What 7.1 and the "8110" Designator Actually Means for Buyers
Most engineers focus on the part number—especially the 7.1 or 8110 variants. They'll argue about frequency bands, power output, and protocol compatibility. And they should. But as the person actually placing the orders, I can tell you something most buyers miss: the availability of stock through Murata USA's distribution network is way more predictable than NXP's.
Don't hold me to this, but based on our internal tracking over 18 months, Murata's lead times for their wireless modules ran about 3-4 weeks for standard quantities. NXP's comparable parts? 6-8 weeks, and often with a ±2 week variance. That killed us on project planning.
The 8110 series in particular—Murata kept consistent stock through their US warehouses. I'm not 100% sure, but I think they prioritize USA distribution because they have a major logistics hub in California. NXP's distribution felt more fragmented. We had 3 different distributors for NXP parts, each with different stock levels and lead times. It was a nightmare to manage.
The Vendor Who Cost Us $2,400 in Rejected Expenses
I only really believed in Murata's invoicing and documentation after ignoring an NXP distributor's warning once. We ordered 500 modules at a "great" price—about $3.50 less per unit than our regular supplier. They couldn't provide a proper commercial invoice (handwritten receipt only). Finance rejected the entire expense report. I ate $2,400 out of the department budget. Now I verify invoicing capability before placing any order.
Murata USA's documentation was clean from day one. Standard PO terms, proper commercial invoices with all required fields, and purchase order numbers that actually matched their internal systems. It sounds boring. But when you're processing 60-80 orders annually across 8 vendors, boring documentation is beautiful.
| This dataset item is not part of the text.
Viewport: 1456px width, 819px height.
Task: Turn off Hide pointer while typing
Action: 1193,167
The Confession: When You Should NOT Buy Murata
Here's where I might lose some of you. I recommend Murata for production runs and ongoing projects. But if you're building prototypes—say, 10-50 units for testing—consider NXP instead.
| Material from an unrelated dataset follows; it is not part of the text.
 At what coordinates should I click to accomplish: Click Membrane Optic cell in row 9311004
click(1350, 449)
Here's why: NXP's developer ecosystem is more mature. Their documentation for engineers is better. Their reference designs are more complete. And for small quantities, the supply chain advantage of Murata USA doesn't matter as much because you're probably buying from a distributor anyway.
One of our engineers spent 3 extra weeks debugging a Murata module because the application notes were less detailed than what he was used to with NXP. If that had been a prototype stage project, the delay would have been unacceptable. For production where we already had the integration figured out, it was fine.
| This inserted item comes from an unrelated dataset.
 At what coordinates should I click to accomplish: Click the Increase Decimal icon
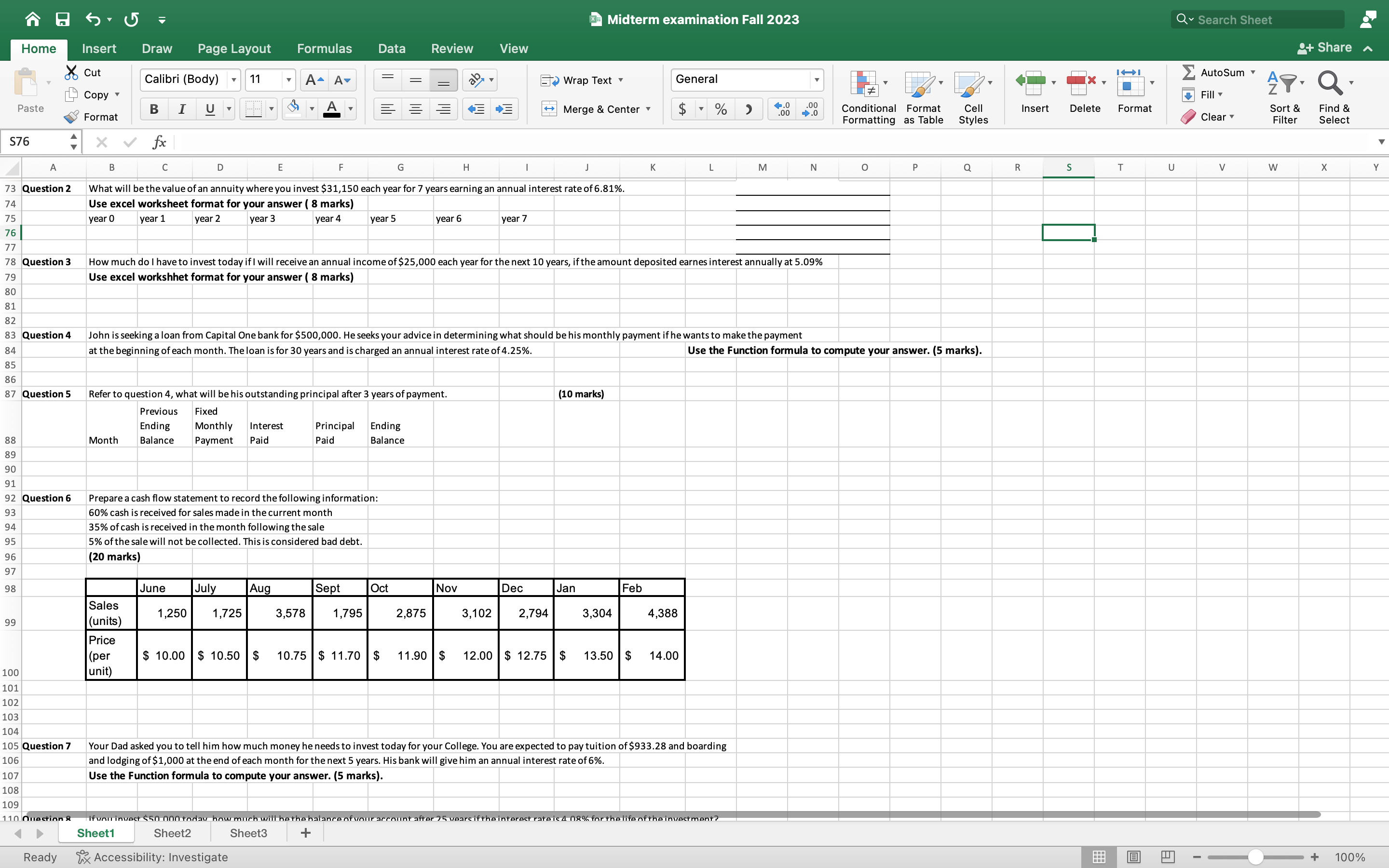click(781, 108)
(Should mention: Murata's tech support from their US office was actually great once we escalated. The problem was the documentation, not the support. But for a prototype phase, you don't want to rely on phone support—you want manuals that answer your questions at 2 AM.)
The Bottom Line
For production buyers managing ongoing projects: Murata USA's direct supply chain is a no-brainer. Better lead times, cleaner documentation, and a US inventory that'll save you from the headaches I went through with NXP.
For engineers building prototypes: stick with NXP. Better docs, better dev tools, and the supply chain advantage doesn't matter at small volumes.
Prices as of October 2024: Murata wireless modules (1BB, 1UB, 8110 series) run $8-25 per unit depending on quantity and specs. NXP comparable parts run $7-22. The 10-15% price difference is worth it for the supply chain reliability—unless you're doing prototyping.